Print the stretch of the Thai word index article below from "Status: Unverified" through "with basic collation.".

- PASSAGE -

[Start of section]

Consultor Eletrônico

Status: Unverified

SYMPTOM(s):

Thai word indexes don't return the correct records with UTF-8 databases

Searches for single characters return all records where the character exists, even within words.

Searches for a string of characters return all records where those characters exist regardless of the order, even within words.

FACT(s) (Environment):

The database is UTF-8 with basic collation.
The client is the UTF-8 client.
All Supported Operating Systems
OpenEdge 10.1x
OpenEdge 10.2x

CAUSE:

This is expected behavior and is documented in the Internationalizing Applications Manual.

The default word break behavior of characters in multi byte code pages depends on the code page in question and also on the number of bytes that comprise the characters.

With a UTF-8 database, double byte characters by default behave according to the USE_IT word delimiter attribute. Multi-byte characters by default behave as separate words.

Although the default word break behavior of single byte characters in UTF-8 databases can be changed using a custom word break input file, it is not possible to change the default word-break behavior of either double byte or multi byte characters.

FIX:

The only way to work around this limitation could be to use MATCHES after CONTAINS e.g.
FOR EACH customer WHERE
customer.comments CONTAINS cthaichars AND
customer.comments MATCHES "*" + cthaichars + "*":

This should ensure the query finds records with the characters being contiguous and in the correct order. However, it will also return records where the search string is a substring of another word. So to avoid this you could do more ABL manipulations (BEGINS, SUBSTRING, =) to further reduce the records, although this would probably be done after allowing the FOR* EACH or QUERY to return the records with CONTAINS. Subsequently this means using a two-step query:

1) get all the records returned by CONTAINS
2) further trim the records with ABL

[End of section]

- EXTRACTED ENTRIES -

[Start of section]

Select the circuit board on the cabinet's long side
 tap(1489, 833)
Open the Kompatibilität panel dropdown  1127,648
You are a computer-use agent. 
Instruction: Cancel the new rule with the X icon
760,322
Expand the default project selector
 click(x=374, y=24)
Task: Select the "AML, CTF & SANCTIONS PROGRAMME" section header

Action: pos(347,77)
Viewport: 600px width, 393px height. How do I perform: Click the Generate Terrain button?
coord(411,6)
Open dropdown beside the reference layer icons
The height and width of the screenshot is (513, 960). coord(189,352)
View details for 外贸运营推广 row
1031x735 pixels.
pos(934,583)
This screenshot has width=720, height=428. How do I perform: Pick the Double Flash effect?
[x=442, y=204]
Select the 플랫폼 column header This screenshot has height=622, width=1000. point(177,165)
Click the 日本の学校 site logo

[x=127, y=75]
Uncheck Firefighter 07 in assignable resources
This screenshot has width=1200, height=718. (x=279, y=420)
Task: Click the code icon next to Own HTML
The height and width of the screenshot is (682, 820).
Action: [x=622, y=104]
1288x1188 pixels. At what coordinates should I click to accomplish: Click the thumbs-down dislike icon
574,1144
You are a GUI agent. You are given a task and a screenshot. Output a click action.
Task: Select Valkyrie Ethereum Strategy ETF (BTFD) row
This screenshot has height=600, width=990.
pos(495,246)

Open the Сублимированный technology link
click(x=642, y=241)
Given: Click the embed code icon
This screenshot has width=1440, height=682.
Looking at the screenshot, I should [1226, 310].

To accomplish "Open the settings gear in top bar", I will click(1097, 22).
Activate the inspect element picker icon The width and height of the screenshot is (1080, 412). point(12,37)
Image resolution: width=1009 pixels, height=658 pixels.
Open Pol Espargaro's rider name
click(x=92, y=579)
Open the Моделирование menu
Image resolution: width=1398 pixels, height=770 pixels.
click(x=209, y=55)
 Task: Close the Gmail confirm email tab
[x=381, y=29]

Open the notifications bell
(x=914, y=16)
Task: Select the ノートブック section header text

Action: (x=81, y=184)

[End of section]

- WRITTEN REPLY -
Status: Unverified

SYMPTOM(s):

Thai word indexes don't return the correct records with UTF-8 databases

Searches for single characters return all records where the character exists, even within words.

Searches for a string of characters return all records where those characters exist regardless of the order, even within words.

FACT(s) (Environment):

The database is UTF-8 with basic collation.